Suivent plusieurs articles concernant les prisonniers de guerre et leur traitement respectueux.




Puis l’article 70 prohibe tout usage du poison : « L’usage du poison, de quelques manières que ce soit, qu’il s’agisse de l’empoisonnement des puits, de la nourriture ou des armes, est absolument exclu, dans les guerres modernes. Quiconque y recourt se place en dehors des lois et usages de la guerre. »

Même les assassinats politiques sont condamnés. L’article 148 stipule que : « Les nations civilisées regardent avec horreur les offres de récompenses pour l’assassinat d’ennemis considérant celles-ci comme rechute dans la barbarie. »


La promulgation de ce code se fit par le président des « États-Unis », Abraham Lincoln, en avril 1863. La guerre de Sécession dura encore 2 ans avant la reddition des États du Sud. Quelques jours après la fin de cette guerre, Abraham Lincoln fut le premier président à mourir assassiné dans un théâtre où il assistait à un spectacle. Cette mort violente priva le pays de celui qui souhaitait une réconciliation aussi paisible que possible entre le Nord et le Sud.


Les pacifistes de cette époque, particulièrement en Europe, avaient pressenti la montée de la violence qu’allait entraîner dans son sillage la révolution industrielle et la panoplie d’armes de destruction de plus en plus massive qu’elle créait. Ils souhaitaient la fin des guerres. Ils échouèrent, mais le code Lieber-Lincoln apportait un guide dont on s’inspira.


Un nommé Henri Dunant, celui qui témoigna de l’horreur pour les blessés de la bataille de Solférino en Italie en 1859 et qui fonda la « Croix-Rouge », parvint de son côté à susciter une réflexion qui allait entraîner la signature de la première convention de Genève en 1864. Cette convention limitait cependant son intervention aux blessés de guerre et sur la façon de les traiter. Elle fut suivie par plusieurs autres ajouts et corrections dans les décennies qui suivirent.

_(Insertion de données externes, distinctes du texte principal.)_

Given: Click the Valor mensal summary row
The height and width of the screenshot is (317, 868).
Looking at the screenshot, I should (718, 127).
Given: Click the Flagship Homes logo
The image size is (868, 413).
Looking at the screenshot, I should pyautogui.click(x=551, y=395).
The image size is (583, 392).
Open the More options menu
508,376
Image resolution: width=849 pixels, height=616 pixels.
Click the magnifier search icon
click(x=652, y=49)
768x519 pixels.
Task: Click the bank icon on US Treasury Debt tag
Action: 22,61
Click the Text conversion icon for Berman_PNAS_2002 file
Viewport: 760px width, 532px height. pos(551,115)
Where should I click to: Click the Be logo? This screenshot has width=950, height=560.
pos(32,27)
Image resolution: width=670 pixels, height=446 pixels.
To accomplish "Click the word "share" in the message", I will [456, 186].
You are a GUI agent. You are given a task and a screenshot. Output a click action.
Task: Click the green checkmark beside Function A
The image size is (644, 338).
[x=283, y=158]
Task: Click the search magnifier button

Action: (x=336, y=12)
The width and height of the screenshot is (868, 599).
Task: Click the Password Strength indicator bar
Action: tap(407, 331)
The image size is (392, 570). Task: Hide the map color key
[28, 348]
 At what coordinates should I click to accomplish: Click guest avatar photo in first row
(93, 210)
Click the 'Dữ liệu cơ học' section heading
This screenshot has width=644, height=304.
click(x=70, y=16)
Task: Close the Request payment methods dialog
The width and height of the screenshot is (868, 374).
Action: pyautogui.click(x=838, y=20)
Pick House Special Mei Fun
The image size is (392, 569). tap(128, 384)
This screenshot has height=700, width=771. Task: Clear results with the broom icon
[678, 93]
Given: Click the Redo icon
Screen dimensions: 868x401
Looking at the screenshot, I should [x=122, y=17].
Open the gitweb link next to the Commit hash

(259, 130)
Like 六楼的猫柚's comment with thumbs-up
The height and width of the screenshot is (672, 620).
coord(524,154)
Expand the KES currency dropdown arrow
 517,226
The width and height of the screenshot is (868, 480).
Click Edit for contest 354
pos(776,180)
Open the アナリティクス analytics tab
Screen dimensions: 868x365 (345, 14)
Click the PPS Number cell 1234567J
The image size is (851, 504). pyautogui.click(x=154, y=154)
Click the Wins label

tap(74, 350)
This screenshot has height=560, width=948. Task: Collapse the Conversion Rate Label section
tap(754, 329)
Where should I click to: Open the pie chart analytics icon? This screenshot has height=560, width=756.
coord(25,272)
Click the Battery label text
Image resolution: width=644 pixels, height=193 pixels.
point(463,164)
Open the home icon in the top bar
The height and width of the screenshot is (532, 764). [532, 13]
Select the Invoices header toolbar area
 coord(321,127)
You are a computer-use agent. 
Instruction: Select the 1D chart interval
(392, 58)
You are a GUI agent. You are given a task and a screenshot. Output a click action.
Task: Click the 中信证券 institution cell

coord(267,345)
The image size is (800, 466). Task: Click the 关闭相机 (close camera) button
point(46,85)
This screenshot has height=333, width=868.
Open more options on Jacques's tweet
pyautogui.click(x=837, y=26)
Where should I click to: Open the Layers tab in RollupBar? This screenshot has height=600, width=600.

Mais, pour ceux qui estimaient qu’il fallait au moins « humaniser » la guerre, le code Lieber-Lincoln eut une grande influence, dont en particulier le projet de convention internationale lors de la conférence de Bruxelles en 1874, suivi ensuite par la conférence de La Haye de 1897 .


Abraham Lincoln mérite la reconnaissance que lui accorde aujourd’hui la postérité pour l’abolition de l’esclavage aux États-Unis et le maintien de l’Union après la guerre. Mais la moins connue de ces raisons, tout en étant toutefois l’une des plus importantes, fut la promulgation du code Lieber-Lincoln en 1863.


Il contribua à rendre le comportement des humains plus humain, malgré les situations inhumaines des guerres.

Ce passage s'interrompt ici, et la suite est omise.